For more information on the Hackathon go to:
In addition to supporting the ITWeb Hackathon we also sponsored, provided training (ethical and wireless hacking) and spoke at the ITWeb Security Summit. We also got the opportunity to catchup with some old friends such as Jayson Street, an international speaker, that gave a keynote at the conference. We also made a donation to CANSA for every Telspace shirt that was given away to attendees that visited our stand.

Left to right: Eric Lundberg, Manny Corregedor and Jayson Street

Manny Corregedor giving a talk on ‘A false sense of information security’ at the ITWeb Security Summit.

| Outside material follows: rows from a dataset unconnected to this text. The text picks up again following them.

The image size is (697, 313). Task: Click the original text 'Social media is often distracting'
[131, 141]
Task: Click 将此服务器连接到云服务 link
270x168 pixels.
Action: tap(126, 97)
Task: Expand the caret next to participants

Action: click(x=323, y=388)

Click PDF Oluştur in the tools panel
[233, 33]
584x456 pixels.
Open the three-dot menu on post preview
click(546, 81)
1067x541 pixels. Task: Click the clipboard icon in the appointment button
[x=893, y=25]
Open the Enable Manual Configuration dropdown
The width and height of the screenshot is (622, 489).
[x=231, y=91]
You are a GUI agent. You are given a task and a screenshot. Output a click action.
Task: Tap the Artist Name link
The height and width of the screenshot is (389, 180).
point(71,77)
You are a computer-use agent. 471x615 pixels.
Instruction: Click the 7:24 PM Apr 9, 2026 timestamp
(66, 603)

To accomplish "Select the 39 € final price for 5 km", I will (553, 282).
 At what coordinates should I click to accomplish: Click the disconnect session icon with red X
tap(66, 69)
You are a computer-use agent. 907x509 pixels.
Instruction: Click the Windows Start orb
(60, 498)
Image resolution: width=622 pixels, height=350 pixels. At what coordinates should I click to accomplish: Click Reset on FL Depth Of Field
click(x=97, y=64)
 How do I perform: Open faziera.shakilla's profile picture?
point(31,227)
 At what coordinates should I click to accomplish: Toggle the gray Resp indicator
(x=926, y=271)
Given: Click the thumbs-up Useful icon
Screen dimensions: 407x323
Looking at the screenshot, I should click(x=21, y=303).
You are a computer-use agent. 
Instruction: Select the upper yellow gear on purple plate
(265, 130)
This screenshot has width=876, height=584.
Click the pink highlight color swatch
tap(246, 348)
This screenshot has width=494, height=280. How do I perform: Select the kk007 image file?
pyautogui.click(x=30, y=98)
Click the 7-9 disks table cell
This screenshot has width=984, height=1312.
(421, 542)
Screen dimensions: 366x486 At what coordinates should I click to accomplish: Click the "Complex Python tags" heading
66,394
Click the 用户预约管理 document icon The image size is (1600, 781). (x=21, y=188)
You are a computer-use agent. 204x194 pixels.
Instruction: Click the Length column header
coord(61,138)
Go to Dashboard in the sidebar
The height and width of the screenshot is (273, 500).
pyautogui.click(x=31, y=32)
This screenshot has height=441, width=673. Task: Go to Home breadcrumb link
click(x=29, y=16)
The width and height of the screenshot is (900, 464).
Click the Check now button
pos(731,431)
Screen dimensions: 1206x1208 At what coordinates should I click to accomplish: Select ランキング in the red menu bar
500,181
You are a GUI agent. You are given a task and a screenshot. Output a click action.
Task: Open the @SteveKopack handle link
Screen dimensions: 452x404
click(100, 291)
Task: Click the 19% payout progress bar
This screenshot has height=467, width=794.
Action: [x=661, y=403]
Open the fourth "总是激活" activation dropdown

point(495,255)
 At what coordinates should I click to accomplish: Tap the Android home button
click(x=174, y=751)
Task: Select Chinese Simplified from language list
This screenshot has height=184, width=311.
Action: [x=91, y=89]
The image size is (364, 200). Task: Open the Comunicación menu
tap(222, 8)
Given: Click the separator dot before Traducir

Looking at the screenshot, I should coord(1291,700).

The conference was well attended and had great international speakers such Jayson Street and Mati Aharoni who gave keynotes.

Telspace also attended the first local Johannesburg 0xCon conference where our COO Manny Corregedor presented his talk “Breaking AVs for fun and the greater good”. A great day was had by everyone and it was great seeing the community come together for this local conference.

Left to right (front): Manny, Mariska (No longer with Telspace), Sibusiso, Mark, Richard. Back: Eric.

Throughout the year we also participated in other local and international conferences, round table events and provided comments on news stories in the media.

In addition to supporting local events, we also attended Blackhat, Defcon 25 and Bsides in Las Vegas. Our analyst Richard Hocking gave a presentation on Hacking Stock Markets at BSides Las Vegas titled ‘(In)Outsider Trading - Hacking stocks using public information and influence.’

In Vegas many bonds were made and many beers were enjoyed. We look forward to attending again in 2018. We also donated to the fantastic Hackers for Charity, which is an amazing initiative which we fully support (Thanks Johnny!). More information on this great initiative can be found by going to: .

Telspace also sponsored and presented at Bsides Cape Town 2017, where we were proud to run a “selfies for charity” fundraiser for the South African Depression and Anxiety Group (@TheSADAG). Our analyst Frank Allenby also presented his talk titled ‘Breach huffing; a culinary exploration of data breaches’.

Frank Allenby speaking at Bsides Cape Town

Our analyst Charlie Smith, also won the capture the flag competition at BSides Cape Town, the prize was a Google Home device, sponsored by NClose Security.

Charlie Smith receiving his prize for winning the CTF at BSides Cape Town

Some “selfies for charity” at BSides Cape Town 2017

For a complete write up on our experience at BSides Cape Town visit:

This year we officially kicked off our security advisory service, Telspace Security Advisories (TSA), where we responsibly disclosed a number of unknown vulnerabilities (0day) to vendors. In 2018 we plan to continue our research in not only finding unknown vulnerabilities but also releasing research that would be valuable to our clients and more importantly the community as a whole - stay tuned :) Lastly, we would like to thank everyone who made our 2017 year so amazing, a huge thank you to our staff, clients, friends and most importantly the local Information Security community. We wish you all the best and a prosperous year for 2018.